Las cifras parecen claras, por lo que deberíamos centrar la discusión en cómo contratar mejor esa provisión privada de servicios públicos; pero, en España, estos asuntos no se discuten con base en la eficiencia sino en la ideología. Es curioso, porque somos bien pragmáticos al tomar decisiones personales, y no solo los funcionarios: recuerden la conducta de algunos ministros socialistas durante la pandemia.
Pero nos mostramos muy ideológicos al opinar y al votar, y no solo en sanidad y educación. En general, de boquilla somos más partidarios que otros europeos de la provisión pública. Según datos de la Encuesta Mundial de Valores, apoyamos un 15 % más la propiedad estatal de empresas; pero estas preferencias se traducen en una aversión mucho mayor hacia la gestión privada de los servicios públicos. Según Eurostat, nuestras administraciones solo contratan externamente un 13,78% de los servicios públicos, frente al 40,1 % de Alemania, el 26,3 % de Francia o el 27,8 % de la Eurozona.

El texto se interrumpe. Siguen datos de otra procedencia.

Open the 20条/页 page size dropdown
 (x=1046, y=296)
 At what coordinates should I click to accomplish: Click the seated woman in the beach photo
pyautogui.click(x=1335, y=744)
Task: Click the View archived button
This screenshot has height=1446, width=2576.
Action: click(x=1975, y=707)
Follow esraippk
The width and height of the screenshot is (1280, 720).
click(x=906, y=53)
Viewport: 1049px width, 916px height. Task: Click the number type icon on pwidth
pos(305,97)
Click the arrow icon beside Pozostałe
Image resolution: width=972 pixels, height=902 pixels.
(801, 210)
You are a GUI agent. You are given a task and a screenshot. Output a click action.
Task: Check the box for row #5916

Si en política asumiéramos, como hacemos en nuestras decisiones personales, que los sistemas híbridos pueden combinar de forma óptima cobertura pública y eficiencia privada, no estaríamos hablando de suprimir Muface sino de extender su modelo, dando libertad de elección a los usuarios y estimulando la competencia entre proveedores. No solo en sanidad, sino en muchos otros servicios, como la educación, donde deberíamos ampliar los conciertos escolares a todos los niveles, incluyendo el universitario, exigiendo a los centros que atiendan todo tipo de estudiantes, pero dándoles mayor libertad de organización para que puedan mejorar y adaptarse a la demanda.
Aprendamos a separar las decisiones de financiación y gestión. No se trata de elegir entre lo público y lo privado, sino de combinarlos con pragmatismo.